A Letter to My Alcoholic Friend

A Letter to My Alcoholic Friend
Dearest Friend,

I have known you for almost two years now and although I don’t want to do it, I am getting ready to let you go. You have pleaded with me in the past to stick by you and thanked me when I did. But that is not enough any longer. I’ve become the enabler. The person who is always there when you decide to get clean and sober……again.

When will it happen for you? When will you realize you can’t drink anymore? What makes you think you are so different from the rest of us addicts and alcoholics that you can drink and not suffer any consequence? You have been able to stay sober for months and then you drink. What is the saying? Something like a man falling 99 times put picking himself up 100. The problem is I am not sure if and when you will stop picking yourself up. What happens when you don’t? Will you die? Will it be quick or one of those slow deaths when your brain turns to mush and your organs rot inside of you?

You tell me how horrendous your disease is. You tell me that this time it will be different. You tell me life is so much better sober. You tell me all of the things I long to hear but they are always short lived. Each time you say these things I try hard to believe. I want so to have faith in you and trust that you can do this. You believe when you drink again you are disappointing me. Perhaps that is part of the problem. You are not getting sober for me or anyone else including your family. When are you going to get sober for YOU??

The step work we accomplished is not lost but some people need more than that. Sponsors are not psychiatrists or counselors. I cannot help you delve into whatever demons possess you deep down inside and yet, you don’t want that kind of help. You want someone to tell you what is wrong with you and the only thing I can tell you is that you are an alcoholic. That’s not enough, is it? You want someone to solve all of the problems of the past for you and so you keep returning to your drunken hell either thinking you will find the answer or you can further bury the answer.

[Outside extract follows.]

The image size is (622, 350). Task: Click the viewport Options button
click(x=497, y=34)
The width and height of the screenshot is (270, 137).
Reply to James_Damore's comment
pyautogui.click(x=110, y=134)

How many times have I told you that if you relapse you will lose your family? How many times have you told me your family is your life, especially your daughter? LIAR! Your life is booze and a little gambling thrown in for good measure. No one who continues to drink can tell me that their family is their life. You only believe it is because you can’t see through your own selfishness. Am I being brutal? Am I angry? You’re damn right on both counts. You, like many, suffer from mental distress. Bi-polar, right? You blamed the meds the last time and then told me you wouldn’t take them any longer. And didn’t I tell you that God didn’t put you on this earth to suffer and that if you follow the advice of your doctor, you will be able to think clearly, make good decisions, and see the light at the end of the tunnel? Well, the last I heard you were on your way to the doctor and so I have no idea the outcome. Perhaps it is his fault you are drinking again.

I have always asked for your honesty and I believe you have done the best you can. What you haven’t done, though, is be honest with yourself. You still are not willing to be 100% honest with anyone but, see the “anyones” don’t count. Only you count and oddly enough, when I want you to think and focus on yourself, you see that as selfish. What a sorry lot we alcoholics are when we can’t find our way. We only make sense to another alcoholic which is why as annoyed as I am at you, I still “get it”.

The only step an addict of any type needs to take is Step One. You can have the Higher Power and pray and mediate, go to meetings, be of service and all of the other things that are admirable about the steps and recovery but if you don’t get Step One every second of every day it doesn’t work. You know all about insanity but in this case it is doing the same thing over and over again and knowing exactly what the results are going to be.

By the time you read this I can only hope and pray that you will once again see that glimmer of hope and come back to the real world and begin recovery. I hope that God’s will for you is to be a contributing, sober, happy, peaceful member of society. I hope that it is God’s will for you to keep your family intact. I can only pray for God’s will and this is one of those times when I hope to God that His will is my hope. You know that my mantra is that the will of God will never take you where the grace of God will not protect you. I pray that for you today.

You are my friend and I love you. I know I said at the beginning of this letter that I might not be there for you any longer. Do you know how that kills me to even say that? I can’t make you sober. I can’t make you happy. I can’t change you. Do you know how frustrating that is? No, I don’t think you do but then alcoholics in their disease don’t know how to care. So I can’t imagine that anything I have written to you is going to make a difference. It had all been said before. The difference is that today I have to move forward with or without you. I’ve been given a gift that I was told to share with others; others who want it.

I’m not judging you, dear friend. I am doing what I think best. I must lovingly detach from you and place you in the hands of God. I will pray for you. I will ask God to watch over you and protect you. He can do for you what no one else can and if at a later time He puts you and I on the same path, I will once again take your hand.

Namaste’. May you walk your journey in peace and harmony.